Merging data into adata.obsm['lin']
Predicted:
CD4 T cell    226
CD8 T cell    110
Name: CD4_CD8_class, dtype: int64

[Parallel(n_jobs=32)]: Using backend ThreadingBackend with 32 concurrent workers.
[Parallel(n_jobs=32)]: Done 101 out of 101 | elapsed:    0.0s finished
Converting columns in adata.obsm["lin"] to savable dtypes...

Lastly, to verify the classifier performed well, we can evaluate expression of known marker genes and proteins for these populations.

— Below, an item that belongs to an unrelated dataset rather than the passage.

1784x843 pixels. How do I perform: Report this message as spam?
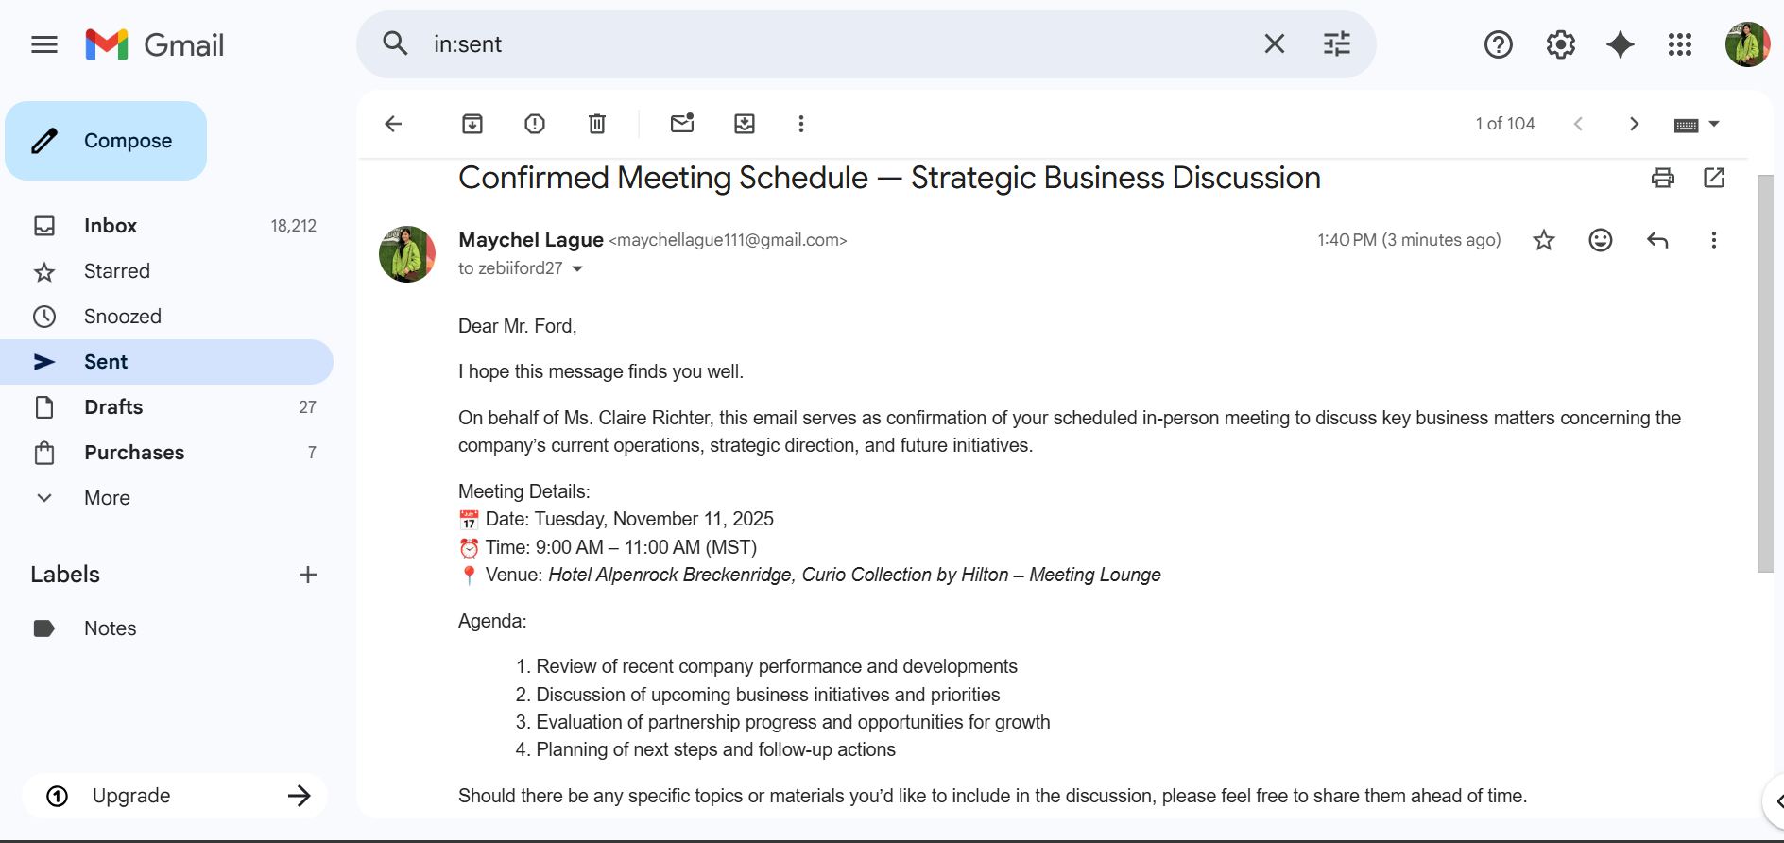tap(535, 124)
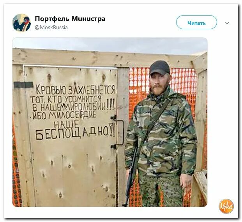Click the black tape strip on the door
Image resolution: width=242 pixels, height=222 pixels.
(x=23, y=85)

First, let’s look at it on a UMAP

[12]:

sc.pl.umap(held_out_batch, color=['leiden','classification'], ncols=5, s=25, sort_order=False)

... storing 'T_B doublets' as categorical

_images/Pretrained_Classification_26_1.png

We can also look at marker expression using dotplots for GEX and violin plots for ADTs:

[13]:

protein_adata.obs['classification'] = held_out_batch.obs.classification
sc.pl.dotplot(held_out_batch, ['CD3E','CD4','CD8A','IL7R','NKG7','CD19','JCHAIN','CD14'], 'classification')
sc.pl.stacked_violin(protein_adata, ['CD3','CD4','CD8a','CD127','CD56','CD19','CD14'], 'classification')

_images/Pretrained_Classification_28_0.png

_images/Pretrained_Classification_28_1.png

Great!

MMoCHi appears to have performed well annotating this dataset!